This great valley, one mighty plain, without an intervening mountain, contains, west of the Mississippi, seven States and Territories of an area sufficient for thirteen more of the size of New-York. East of the Mississippi, it embraces all the remaining States except New-England, New-Jersey, Delaware, South-Carolina, and Florida. New-York is connected with the great valley by the Alleghany River; and Maryland by the Castleman's River and the Youghiogany, and Alabama, North-Carolina, and Georgia, by the Tennessee and its tributaries. Nearly one half the area of Pennsylvania and Virginia is within its limits. Michigan is united with it by the Wisconsin River, and Texas by the Red River; whilst Ohio, Indiana, and Kentucky, Wisconsin, Illinois, Tennessee, and Mississippi, Minnesota, Iowa, Missouri, Kansas, Louisiana, and Arkansas own almost exclusively its sway.
And who will dare erect the feeble barriers designed to seclude the great valley and its products from either ocean, the Lakes, or the Gulf, or persuade her to hold these essential rights and interests by the wretched tenure of the will of any seceding State? No line but one of blood, of military despotisms, and perpetual war, can ever separate this great valley. The idea is sacrilege. It is the raving of a maniac. Separation is death. Disunion is suicide. If the South presents the issue that the Union or slavery must perish, the result is not doubtful. Slavery will die. It will meet a traitor's doom, wherever it selects a traitor's position. The Union will still live. It is written on the scroll of destiny, by the finger of God, that 'neither principalities nor powers' shall effect its overthrow, nor shall 'the gates of hell prevail against it.'
Nor will we ever surrender the grave of Washington. There, upon the Potomac, on whose banks he was born and died, the flag of the Union must float over his sacred sepulchre, until the dead shall be summoned from their graves by the trump of the resurrection.
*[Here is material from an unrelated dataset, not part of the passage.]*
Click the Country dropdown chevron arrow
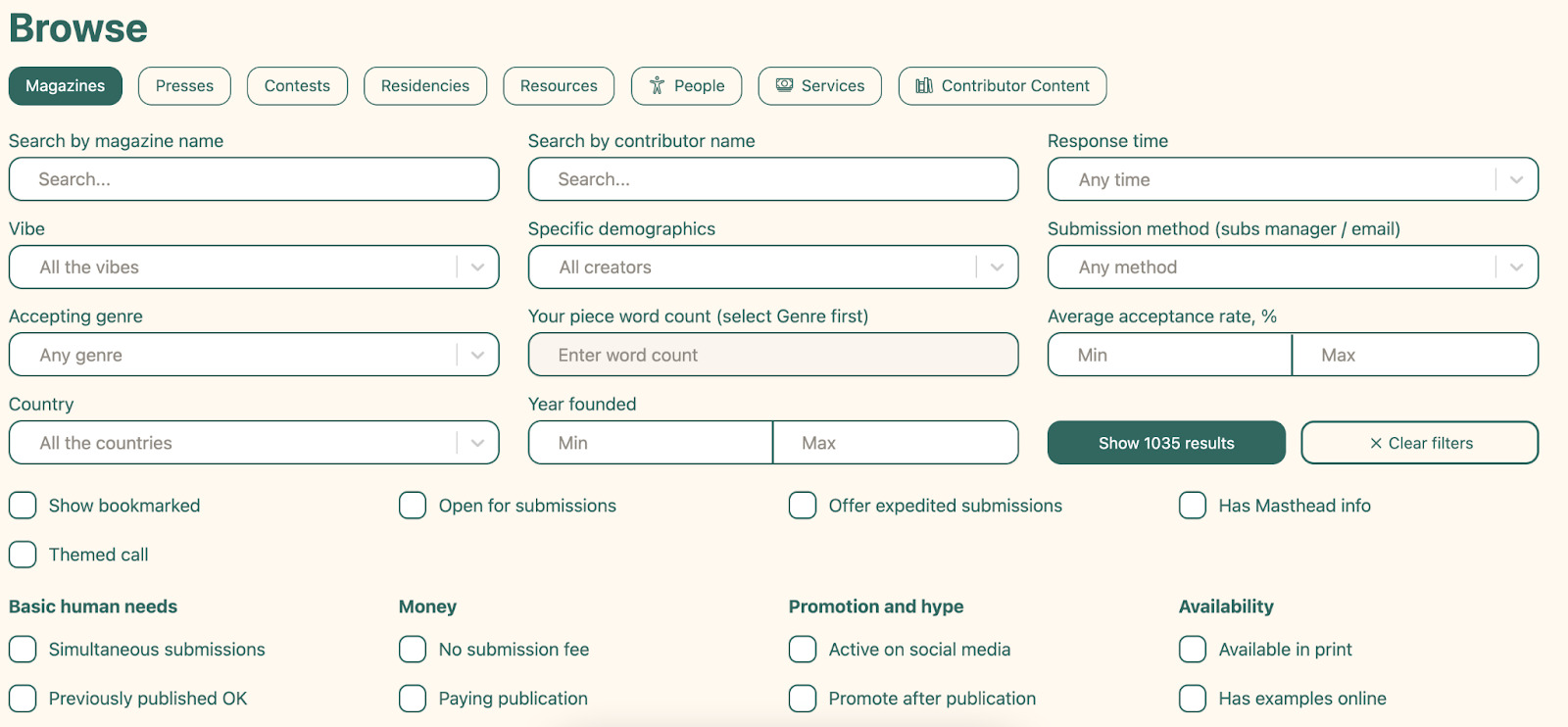 (x=477, y=443)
The Fourth of July, 1776, when our name was first inscribed upon the roll of nations, shall be forever commemorated under one flag, and as the birthday of one undivided Union. The memorable declaration of American Independence, the Articles of Confederation, the Constitution of the United States, all subscribed upon that consecrated ground at Independence Hall, Philadelphia, shall ever mark the noble commonwealth of Pennsylvania as the keystone of the arch of a perpetual and unbroken Union.
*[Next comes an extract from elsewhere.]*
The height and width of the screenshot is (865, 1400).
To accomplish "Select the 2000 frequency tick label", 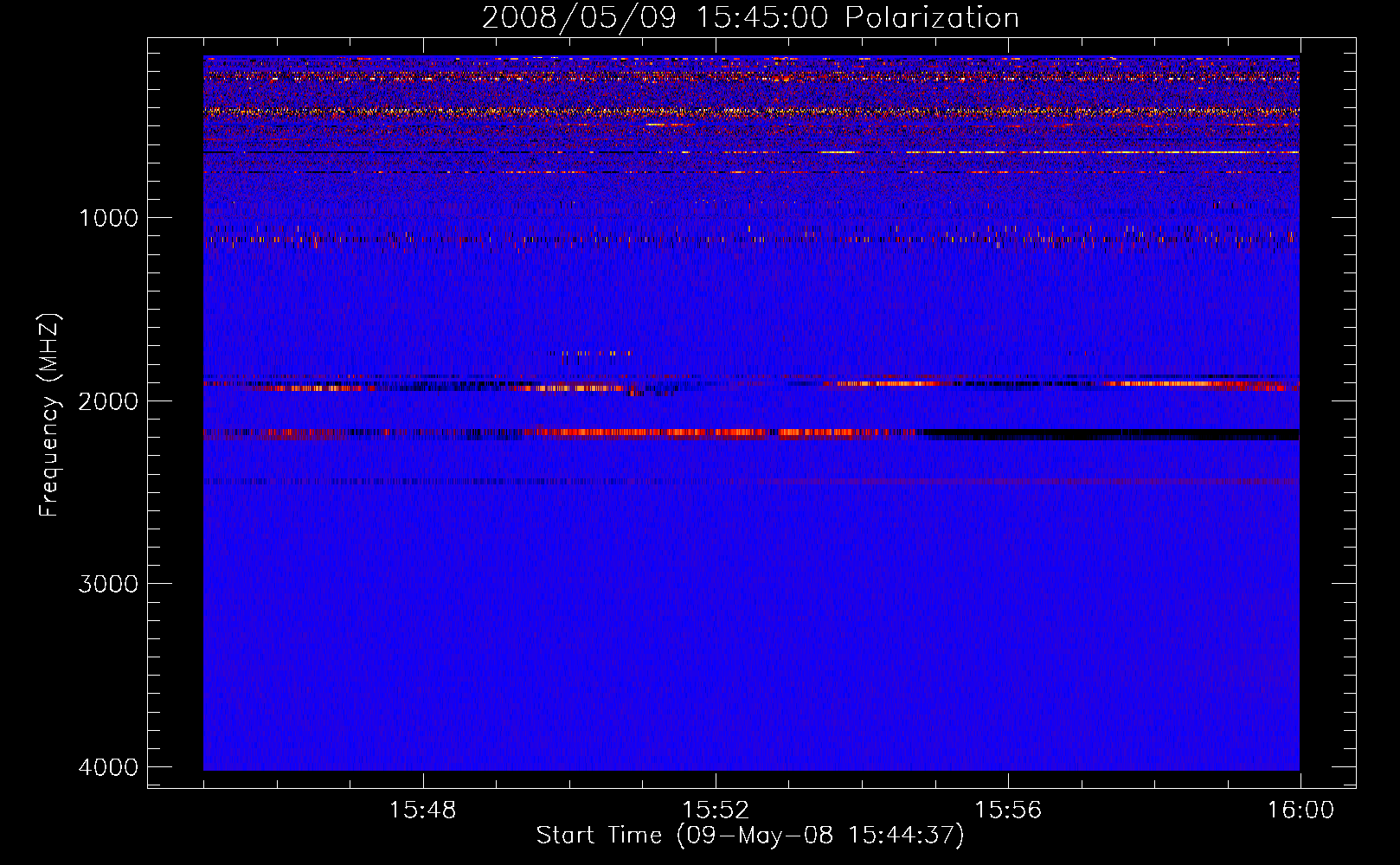I will pos(108,400).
Nor shall any but the same banner be unfolded over the graves of the patriots and statesmen of the Revolution, or the battle-fields of the mighty conflict.
And around the graves of Washington and Jackson, and in memory of their solemn farewell appeals in favor of the Union, how could Virginia or Tennessee ever have been disloyal? No, they were not disloyal, but were torn, by rebel fraud and violence, from that banner round which they will again rejoice to rally.
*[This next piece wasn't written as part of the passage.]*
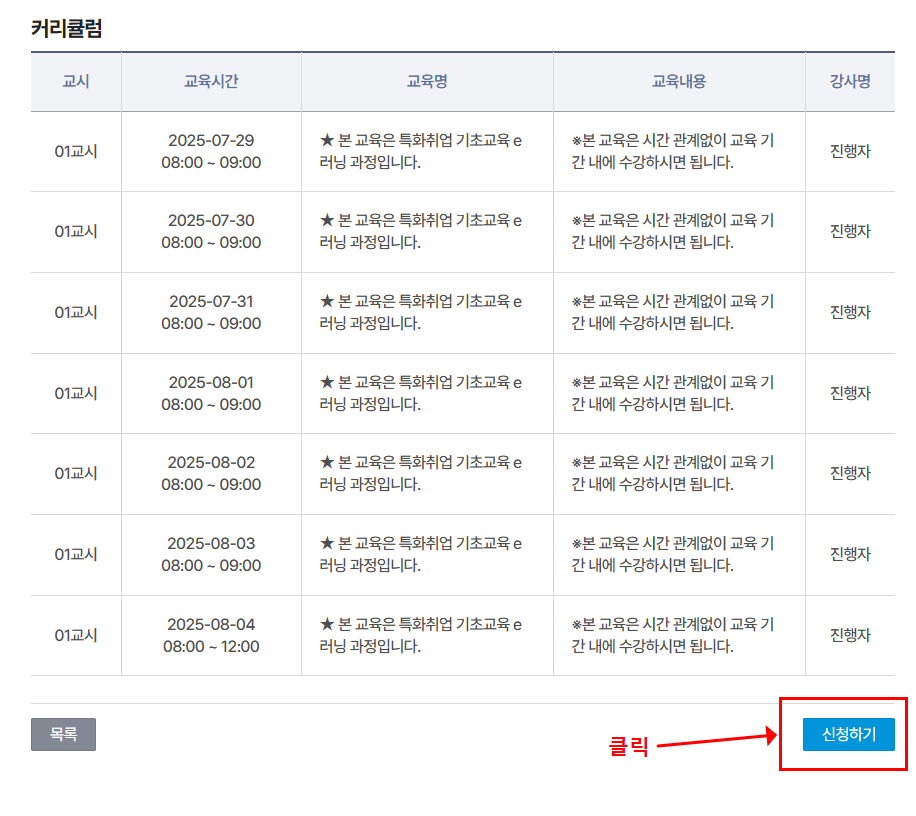
Task: Click the 신청하기 (Apply) button
Action: tap(846, 734)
We must not despair of the Republic. All is not lost. The Union yet lives. Its restoration approaches. The calm will soon follow the storm. The golden sunlight and the silver edging of the azure clouds will be seen again in the horizon. The bow of promise will appear in the heavens, to mark the retiring of the bitter waters, proclaiming from on high, that now, henceforth, and forever, no second secession deluge shall ever disturb the onward, united, and peaceful march of the Republic.